Norm Ridder, the interim superintendent in Joplin, said the decision was made at the high school and "students helped with that decision." In a lengthy post on the high school website, Sachetta said the district plans to mark the five-year anniversary of the tornado at graduation with a moment of silence and displaying names of Joplin students and staff who were killed.

Sachetta said he sought feedback from current students and staff and they "overwhelmingly" supported including Zach in the anniversary recognition but not allowing the empty chair.

"Our hearts and thoughts are with this family and all of those throughout our district who have lost a child," he wrote. "There is not a more difficult event to imagine."

Niederhelman said she is supportive of the high school's decision to mark the anniversary but doesn't understand why her request cannot also be honored.

"They keep making it about the tornado," she said. "But if he'd died in a car accident or had leukemia, I would have still been asking for a seat."

She said where she grew up, in tiny Summersville — with a population of about 500 — it was a practice to leave an open seat for students who didn't live long enough to graduate with classmates.

"It shows compassion for the family, for those who are still mourning," she said.

Georgianna Waters Diener is one of the many residents in the Joplin area who have offered their support for Niederhelman's request.
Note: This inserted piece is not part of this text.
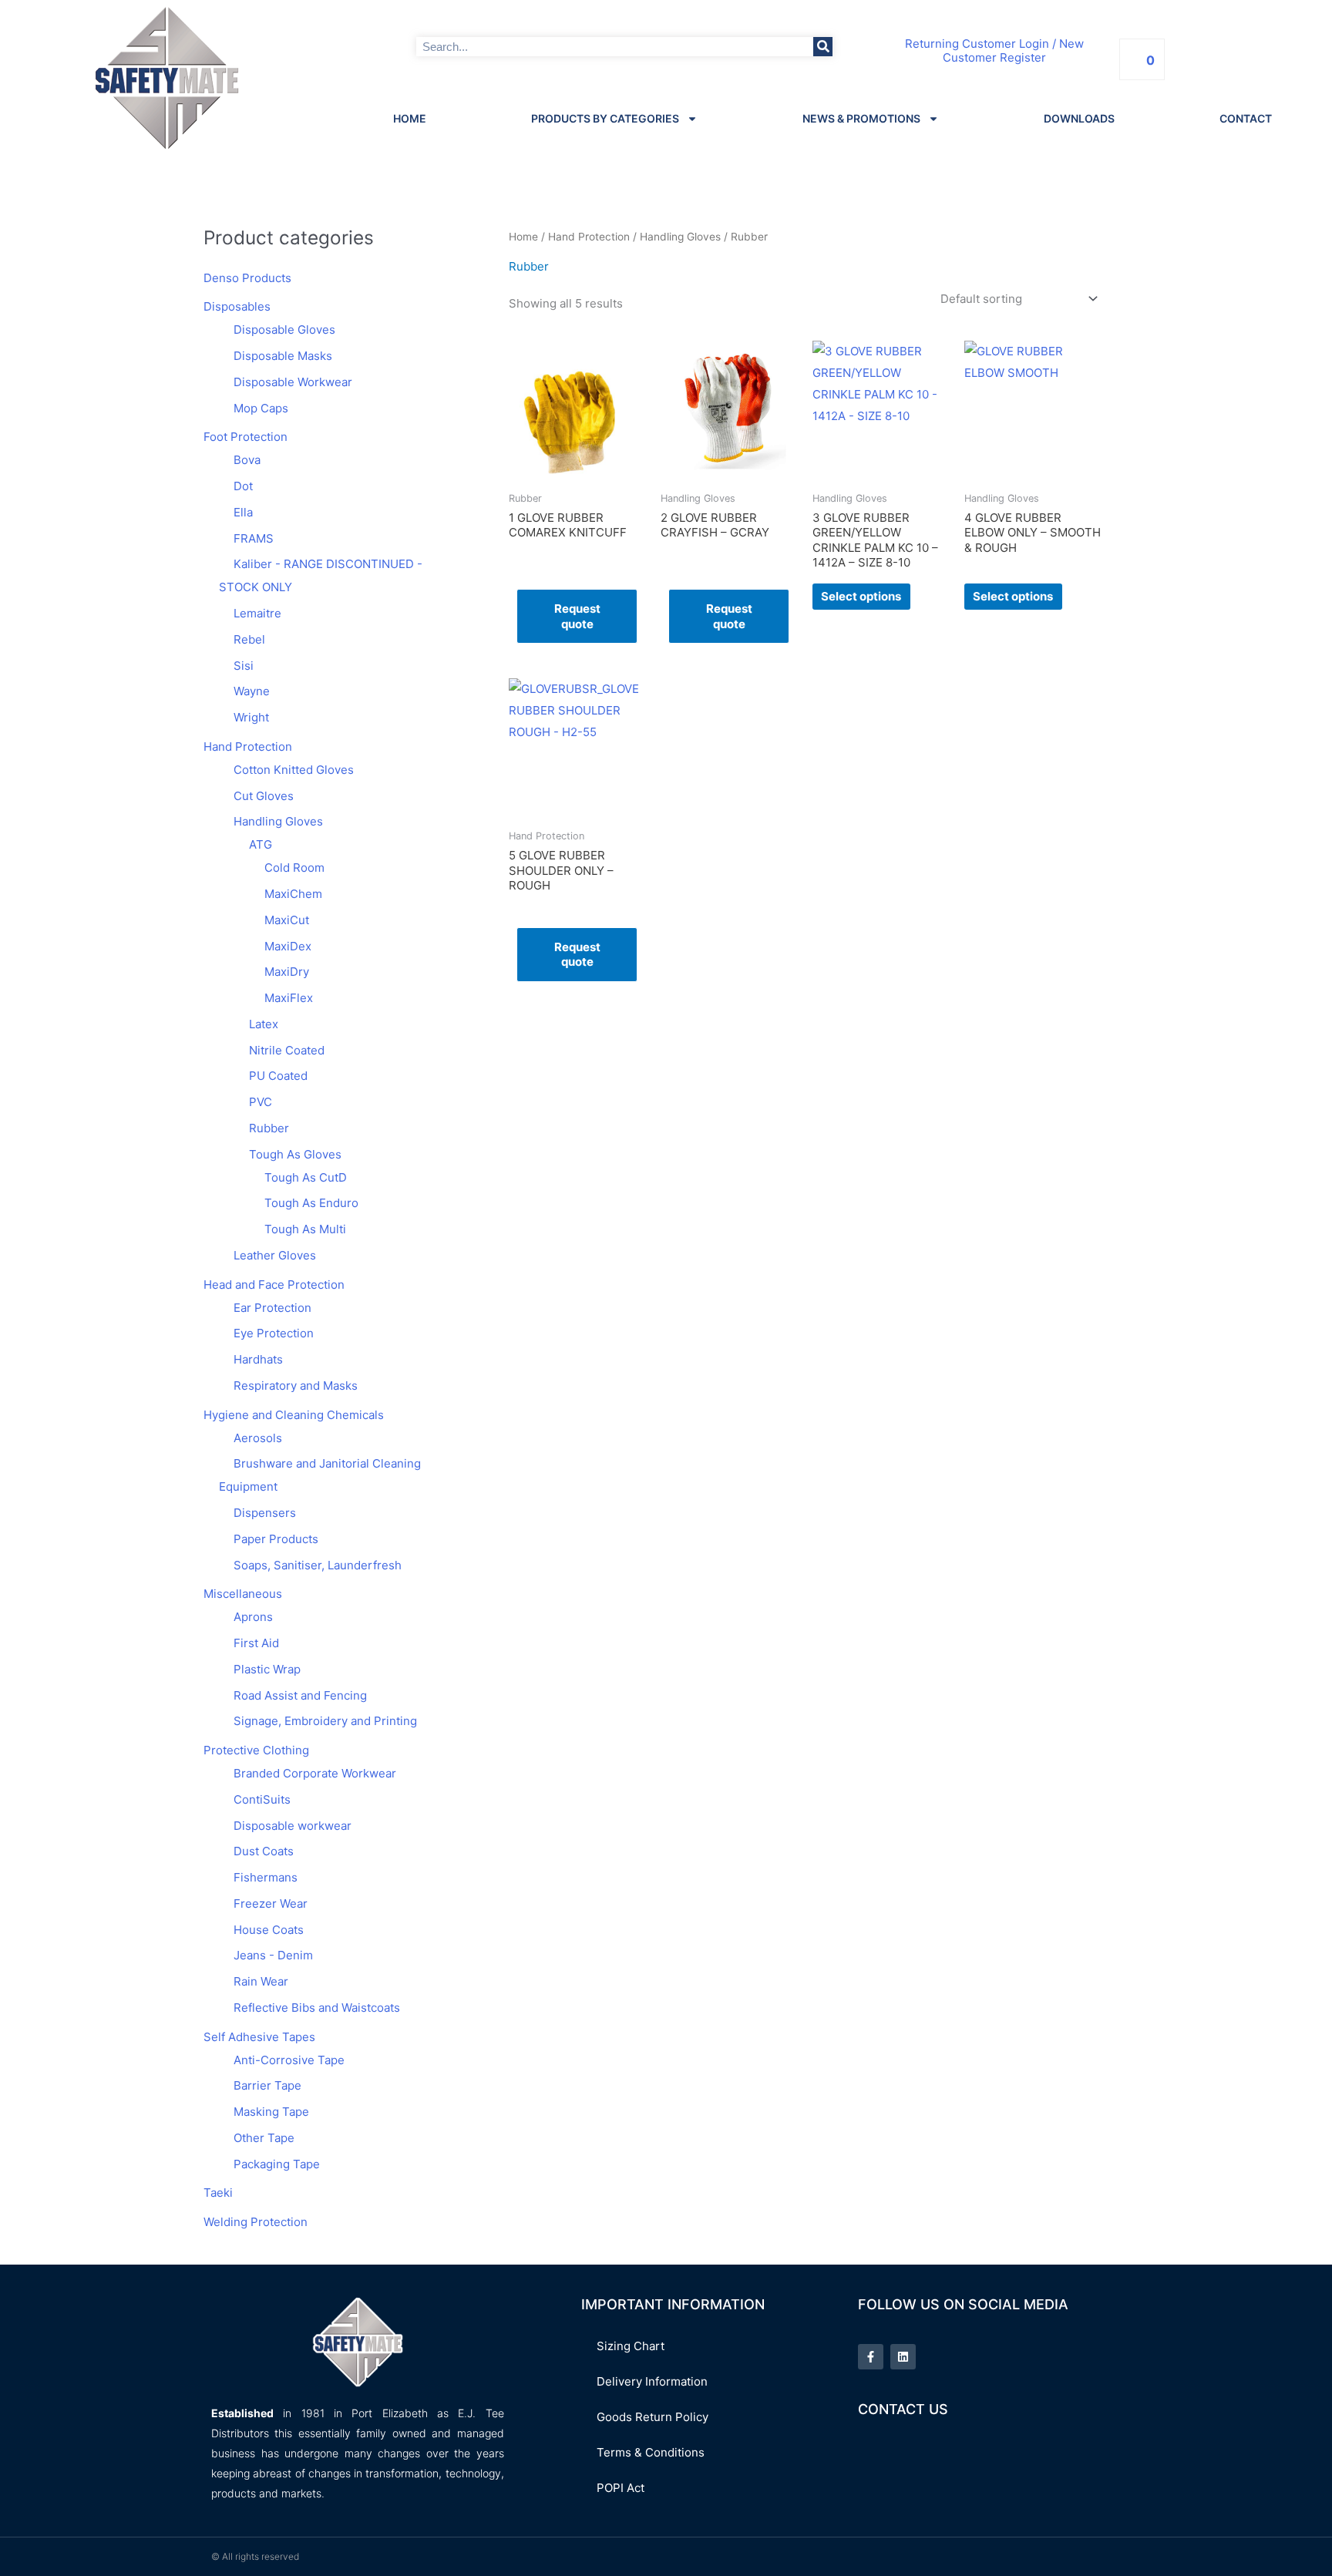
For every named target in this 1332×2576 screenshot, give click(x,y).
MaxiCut (286, 920)
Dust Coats (264, 1851)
Diener said she never met Zachary, but, as a mother herself, she understands the request.

"I cannot see any district denying a mother," Diener said.

Diener and others have expressed interest in staging a "civil protest" every month until graduation. "I will protest in February, March and April until this is changed," she said.

The Joplin High School graduation is on the campus of Missouri Southern State University. The ceremony had just concluded that day in May 2011, when the deadly storm started making its way through the city.

If the Joplin school district doesn't change its policy regarding the seat before this year's graduation ceremony, Niederhelman said she'll stand outside — in protest — next to an empty chair for her son.

"If they are not going to honor him with a seat inside, we'll have one outside," she said. "He'll have a seat one way or another."